Cherkezov, Lohre, Protchenko, Raol: Investing in a Multi-Asset Multi-Factor World
Abstract: In this article, we advance the use of factor investing across multiple asset classes. It turns out that style factors well established in the equity domain - such as value, momentum or quality - do extend to other asset classes as well. Even more so, multi-asset multi-factors significantly expand the investment opportunity set relative to a traditional multi-asset universe. Seeking to exploit this potential, we put forward an innovative diversified risk parity strategy that is designed to strive for maximum diversification in the multi-asset multi-factor world.
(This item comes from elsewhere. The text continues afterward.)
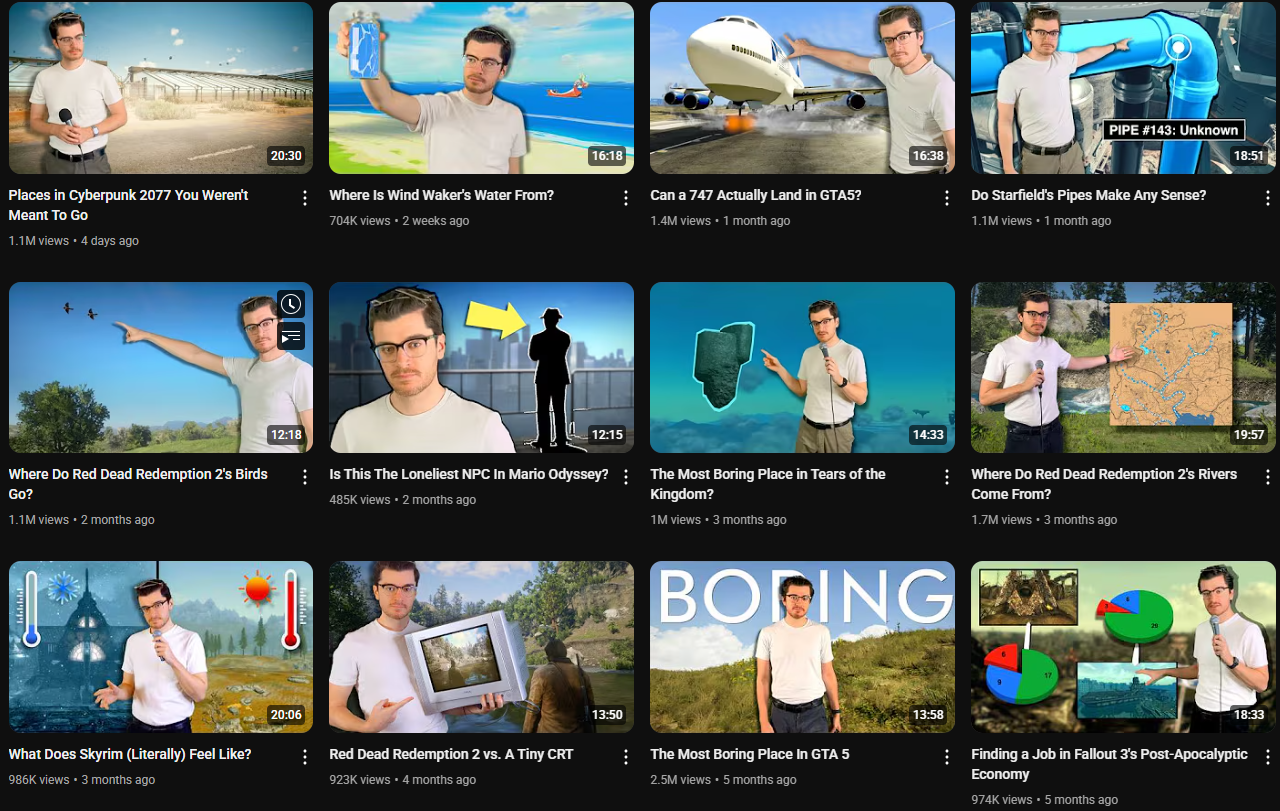
Task: Open options menu for 747 GTA5 video
Action: pyautogui.click(x=947, y=198)
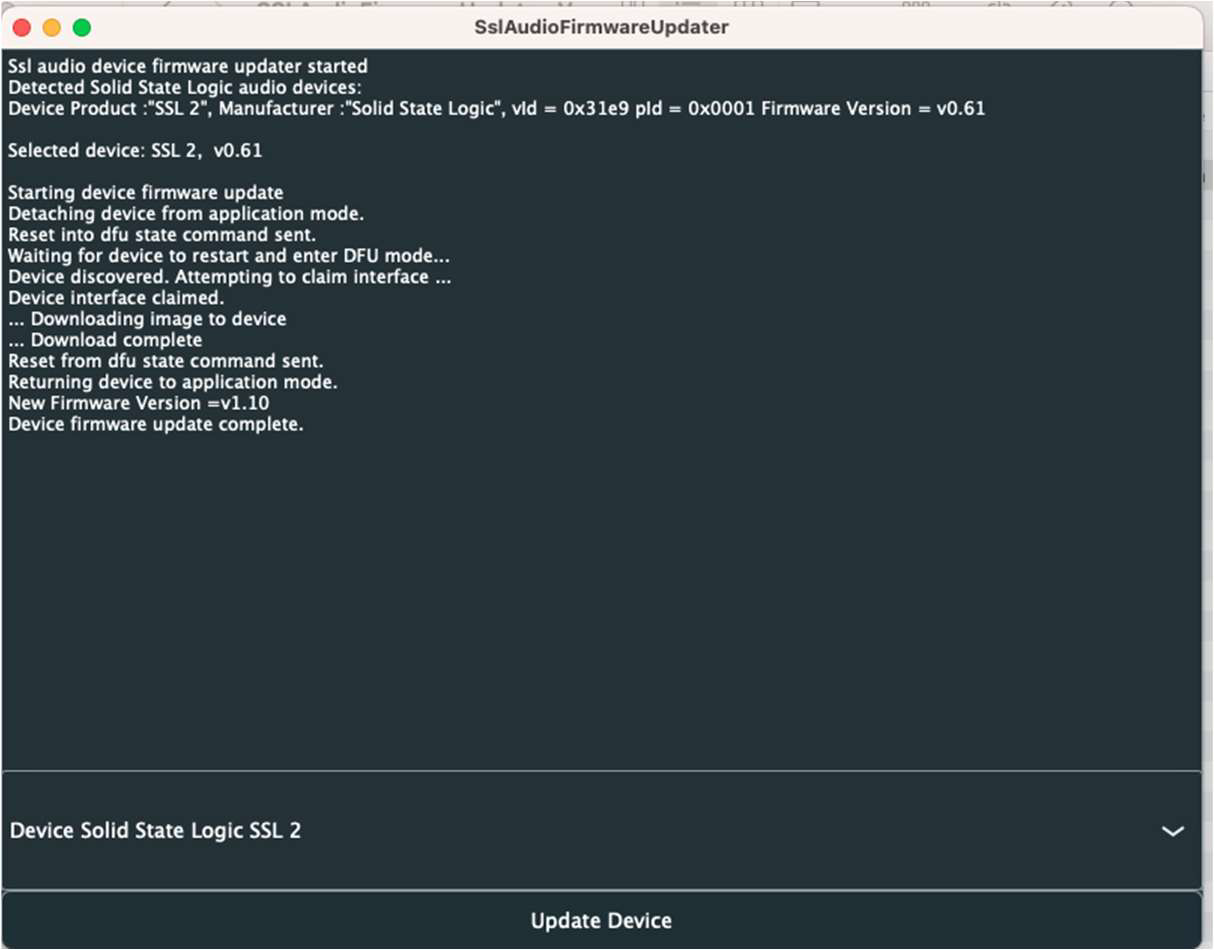1214x950 pixels.
Task: Click the Device Product vid/pid info line
Action: click(x=496, y=109)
To illustrate the strategy’s merits, we investigate its stylized facts vis-à-vis more standard allocation approaches.
Ilmanen, Israel, Moskowitz, Thapar, Wang: Factor Premia and Factor Timing: A Century of Evidence
Abstract: We examine four prominent factor premia - value, momentum, carry, and defensive - over a century from six asset classes. First, we verify their existence with a mass of out-of-sample evidence across time and asset markets. We find a 30% drop in estimated premia out of sample, which we show is more likely due to overfitting than informed trading. Second, probing for potential underlying sources of the premia, we find little reliable relation to macroeconomic risks, liquidity, sentiment, or crash risks, despite adding five decades of global economic events. Finally, we find significant time-variation in factor premia that are mildly predictable when imposing theoretical restrictions on timing models. However, significant profitability eludes a host of timing strategies once proper data lags and transactions costs are accounted for. The results offer support for time-varying risk premia models with important implications for theory seeking to explain the sources of factor returns.
Polk, Christopher and Vayanos, Dimitri and Woolley, Paul: Long-Horizon Investing in a Non-CAPM World
Abstract: We study dynamic portfolio choice in a calibrated equilibrium model where value and momentum anomalies arise because capital moves slowly from under- to over-performing market segments. Over short horizons, momentum's Sharpe ratio exceeds value's, the value-momentum correlation is negative, and the conditional value-momentum correlation predicts positively Sharpe ratios of value and momentum. Over long horizons instead, value's Sharpe ratio can exceed momentum's, the value-momentum correlation turns positive, and the value spread becomes a better predictor of Sharpe ratios. Momentum's optimal portfolio weight relative to value's declines significantly as horizon increases. We provide empirical evidence supporting our model’s predictions.
Holcblat, Benjamin and Lioui, Abraham and Weber, Michael: Anomaly or Possible Risk Factor? Simple-To-Use Tests
Abstract: Asset pricing theory predicts high expected returns are a compensation for risk. However, high expected returns might also represent anomalies due to frictions or behavioral biases. We propose two complementary tests to assess whether risk can explain differences in expected returns, provide general-equilibrium foundations, and study their properties in simulations. The tests account for any risk disliked by risk-averse individuals, including high-order moments and tail risks. The tests do not rely on the validity of a factor model or other parametric statistical models. Empirically, we find risk cannot explain a large majority of differences in expected returns of characteristic-sorted portfolios.